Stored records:
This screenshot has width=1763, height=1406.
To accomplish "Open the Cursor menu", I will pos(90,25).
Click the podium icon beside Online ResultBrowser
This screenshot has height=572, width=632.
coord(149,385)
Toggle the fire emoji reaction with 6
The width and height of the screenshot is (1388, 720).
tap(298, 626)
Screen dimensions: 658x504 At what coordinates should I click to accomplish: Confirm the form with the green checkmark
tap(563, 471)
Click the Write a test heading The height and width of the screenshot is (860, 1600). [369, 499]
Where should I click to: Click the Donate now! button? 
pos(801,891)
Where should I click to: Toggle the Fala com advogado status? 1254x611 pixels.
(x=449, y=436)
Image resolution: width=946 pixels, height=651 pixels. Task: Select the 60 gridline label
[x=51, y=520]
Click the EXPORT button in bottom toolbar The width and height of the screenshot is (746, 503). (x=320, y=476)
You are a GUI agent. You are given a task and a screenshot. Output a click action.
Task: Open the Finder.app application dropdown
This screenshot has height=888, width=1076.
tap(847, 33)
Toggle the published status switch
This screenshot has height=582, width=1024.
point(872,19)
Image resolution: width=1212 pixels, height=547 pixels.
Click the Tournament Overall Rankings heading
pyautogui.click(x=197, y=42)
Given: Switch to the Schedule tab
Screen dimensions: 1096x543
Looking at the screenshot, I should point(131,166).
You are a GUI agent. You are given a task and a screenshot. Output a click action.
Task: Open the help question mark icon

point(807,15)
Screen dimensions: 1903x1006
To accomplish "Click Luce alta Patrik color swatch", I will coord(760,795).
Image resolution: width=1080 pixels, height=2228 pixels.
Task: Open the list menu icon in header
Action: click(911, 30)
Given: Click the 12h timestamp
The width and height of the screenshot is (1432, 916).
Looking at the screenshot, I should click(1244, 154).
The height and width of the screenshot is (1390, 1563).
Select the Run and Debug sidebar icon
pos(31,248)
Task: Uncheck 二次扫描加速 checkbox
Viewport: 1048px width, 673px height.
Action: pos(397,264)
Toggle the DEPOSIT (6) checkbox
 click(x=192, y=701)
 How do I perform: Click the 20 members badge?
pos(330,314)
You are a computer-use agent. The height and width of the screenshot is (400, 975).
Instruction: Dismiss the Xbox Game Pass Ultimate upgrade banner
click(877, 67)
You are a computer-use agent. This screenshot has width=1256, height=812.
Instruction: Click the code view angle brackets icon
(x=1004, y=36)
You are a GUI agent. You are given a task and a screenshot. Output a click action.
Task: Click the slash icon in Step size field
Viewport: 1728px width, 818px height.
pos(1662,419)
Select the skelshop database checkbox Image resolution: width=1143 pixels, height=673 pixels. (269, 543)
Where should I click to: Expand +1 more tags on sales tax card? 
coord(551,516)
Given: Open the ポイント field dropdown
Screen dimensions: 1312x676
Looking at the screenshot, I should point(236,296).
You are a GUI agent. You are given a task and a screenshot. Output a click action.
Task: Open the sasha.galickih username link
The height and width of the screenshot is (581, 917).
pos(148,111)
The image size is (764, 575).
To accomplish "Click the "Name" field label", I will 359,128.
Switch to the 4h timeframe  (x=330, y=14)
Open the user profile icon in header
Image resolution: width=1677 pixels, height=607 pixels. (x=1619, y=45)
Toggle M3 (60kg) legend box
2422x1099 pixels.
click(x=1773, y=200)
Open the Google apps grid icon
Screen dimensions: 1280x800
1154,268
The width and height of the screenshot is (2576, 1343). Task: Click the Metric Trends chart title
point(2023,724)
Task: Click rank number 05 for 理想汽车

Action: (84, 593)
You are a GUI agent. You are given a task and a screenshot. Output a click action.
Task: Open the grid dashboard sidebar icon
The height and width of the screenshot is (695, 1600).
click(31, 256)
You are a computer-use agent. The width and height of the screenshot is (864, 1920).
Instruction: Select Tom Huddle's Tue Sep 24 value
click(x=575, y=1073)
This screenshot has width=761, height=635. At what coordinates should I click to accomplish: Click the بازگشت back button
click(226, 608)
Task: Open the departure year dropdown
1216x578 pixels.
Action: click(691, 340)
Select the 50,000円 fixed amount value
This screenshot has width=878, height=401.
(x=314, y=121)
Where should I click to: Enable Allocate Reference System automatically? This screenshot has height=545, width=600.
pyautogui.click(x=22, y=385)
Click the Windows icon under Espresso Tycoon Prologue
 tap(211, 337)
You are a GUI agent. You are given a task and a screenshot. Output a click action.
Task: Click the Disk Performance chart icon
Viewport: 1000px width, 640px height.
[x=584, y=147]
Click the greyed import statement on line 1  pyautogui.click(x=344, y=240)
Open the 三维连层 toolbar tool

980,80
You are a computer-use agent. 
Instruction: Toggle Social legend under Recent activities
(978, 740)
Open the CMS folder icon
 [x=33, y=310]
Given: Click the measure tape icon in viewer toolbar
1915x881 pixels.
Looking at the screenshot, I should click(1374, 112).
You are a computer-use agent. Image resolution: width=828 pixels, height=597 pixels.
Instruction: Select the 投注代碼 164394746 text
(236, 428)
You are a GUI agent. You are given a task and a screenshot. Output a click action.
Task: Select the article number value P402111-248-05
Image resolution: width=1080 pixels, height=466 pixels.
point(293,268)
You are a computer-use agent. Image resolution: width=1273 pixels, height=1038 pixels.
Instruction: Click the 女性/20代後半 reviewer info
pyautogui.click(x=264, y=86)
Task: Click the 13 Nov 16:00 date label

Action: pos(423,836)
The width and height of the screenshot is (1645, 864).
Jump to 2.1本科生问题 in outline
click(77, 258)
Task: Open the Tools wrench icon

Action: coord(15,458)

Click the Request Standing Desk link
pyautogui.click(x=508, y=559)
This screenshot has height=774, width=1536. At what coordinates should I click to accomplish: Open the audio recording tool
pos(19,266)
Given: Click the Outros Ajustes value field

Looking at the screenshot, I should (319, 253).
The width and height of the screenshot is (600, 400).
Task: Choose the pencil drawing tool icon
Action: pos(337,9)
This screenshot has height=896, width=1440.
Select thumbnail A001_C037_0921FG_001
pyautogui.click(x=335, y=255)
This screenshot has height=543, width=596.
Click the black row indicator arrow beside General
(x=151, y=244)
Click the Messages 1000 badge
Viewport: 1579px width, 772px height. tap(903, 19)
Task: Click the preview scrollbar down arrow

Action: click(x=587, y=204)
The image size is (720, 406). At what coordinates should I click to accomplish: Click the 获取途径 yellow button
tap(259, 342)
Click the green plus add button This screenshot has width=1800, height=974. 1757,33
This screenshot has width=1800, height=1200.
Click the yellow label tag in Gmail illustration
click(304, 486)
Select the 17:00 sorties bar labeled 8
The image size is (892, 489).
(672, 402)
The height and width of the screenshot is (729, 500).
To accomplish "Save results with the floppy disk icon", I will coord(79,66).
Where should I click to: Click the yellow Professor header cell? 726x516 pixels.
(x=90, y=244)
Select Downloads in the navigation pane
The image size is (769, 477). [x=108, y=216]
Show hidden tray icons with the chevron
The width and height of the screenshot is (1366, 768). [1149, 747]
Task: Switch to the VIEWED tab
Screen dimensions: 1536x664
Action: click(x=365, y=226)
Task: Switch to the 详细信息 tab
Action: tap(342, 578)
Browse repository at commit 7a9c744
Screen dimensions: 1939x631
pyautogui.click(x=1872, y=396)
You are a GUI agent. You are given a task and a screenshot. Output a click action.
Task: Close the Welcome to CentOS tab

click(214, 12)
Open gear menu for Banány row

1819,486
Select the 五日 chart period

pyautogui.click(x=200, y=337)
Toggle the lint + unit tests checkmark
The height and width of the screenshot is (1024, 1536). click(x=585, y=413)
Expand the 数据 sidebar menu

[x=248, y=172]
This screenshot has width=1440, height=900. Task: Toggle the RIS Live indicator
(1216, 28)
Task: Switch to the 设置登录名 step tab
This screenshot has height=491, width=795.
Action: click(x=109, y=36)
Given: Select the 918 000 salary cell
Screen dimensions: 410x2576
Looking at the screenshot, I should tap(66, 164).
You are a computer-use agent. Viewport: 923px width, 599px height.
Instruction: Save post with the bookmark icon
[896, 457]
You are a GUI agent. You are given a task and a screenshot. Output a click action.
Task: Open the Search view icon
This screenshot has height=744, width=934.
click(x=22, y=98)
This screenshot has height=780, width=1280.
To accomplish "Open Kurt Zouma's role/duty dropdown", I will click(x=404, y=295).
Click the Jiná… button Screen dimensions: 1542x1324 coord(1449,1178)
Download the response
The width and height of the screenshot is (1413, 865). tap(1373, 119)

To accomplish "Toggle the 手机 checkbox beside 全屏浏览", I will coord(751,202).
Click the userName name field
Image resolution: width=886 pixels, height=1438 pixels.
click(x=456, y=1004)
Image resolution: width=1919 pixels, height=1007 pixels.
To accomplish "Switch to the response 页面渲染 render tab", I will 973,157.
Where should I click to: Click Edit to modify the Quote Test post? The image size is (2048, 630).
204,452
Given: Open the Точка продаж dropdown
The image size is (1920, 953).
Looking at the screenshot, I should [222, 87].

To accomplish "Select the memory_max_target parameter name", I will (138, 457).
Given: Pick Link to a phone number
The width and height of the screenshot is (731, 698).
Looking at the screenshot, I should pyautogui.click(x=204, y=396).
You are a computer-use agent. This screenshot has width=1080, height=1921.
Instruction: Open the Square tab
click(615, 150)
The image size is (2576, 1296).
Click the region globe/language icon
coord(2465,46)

What you will do: Which lines of the data contain the string "dropdown"? Copy each one.

Response box:
Task: Open the Finder.app application dropdown
Given: Open the ポイント field dropdown
Task: Open the departure year dropdown
To accomplish "Open Kurt Zouma's role/duty dropdown", I will click(x=404, y=295).
Given: Open the Точка продаж dropdown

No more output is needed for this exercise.